Dr. Dawn Aycock is the Principal Investigator of the Stroke Counseling for Risk Reduction (SCORRE) program. She is an Associate Professor and Director of the nursing PhD program in the Byrdine F. Lewis College of Nursing and Health Professions at Georgia State University. Dr. Aycock is a registered nurse and certified adult health nurse practitioner whose career has focused on advancing and promoting nursing science through research, education and service. She has coordinated several pharmaceutical funded clinical trials and NIH and HRSA-funded studies. It was her experience caring for stroke survivors in clinical and community settings, coordinating studies examining family caregivers of stroke survivors, and her personal family history of stroke that led to her program of research in primary stroke prevention.

Dr. Aycock’s research has moved primary stroke prevention science forward by increasing awareness of stroke as a preventable disease and addressing its disparities among African Americans/Blacks. She is a leader in developing, implementing, and disseminating effective interventions to prevent/delay first stroke in young adult African Americans. In 2014, she developed the Stroke Counseling for Risk Reduction (SCORRE) intervention, an innovative age and culturally relevant intervention designed to correct inaccurate stroke risk perceptions and improve diet and exercise behaviors in this increasingly at risk, understudied group.  

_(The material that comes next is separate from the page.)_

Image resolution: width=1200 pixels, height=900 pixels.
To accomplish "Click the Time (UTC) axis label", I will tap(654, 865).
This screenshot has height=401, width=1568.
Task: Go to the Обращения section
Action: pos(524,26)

Dr. Aycock is a Fellow in the American Academy of Nursing and in the American Heart Association. She is also one of 11 nurse scientists selected for the inaugural 2020 cohort of the Betty Irene Moore Fellowships for Nurse Leaders and Innovators. Dr. Aycock’s work has been published in top-tiered journals and presented at professional conferences and events, most notably she was a keynote speaker at the 2019 Friends of the National Institute of Nursing Research.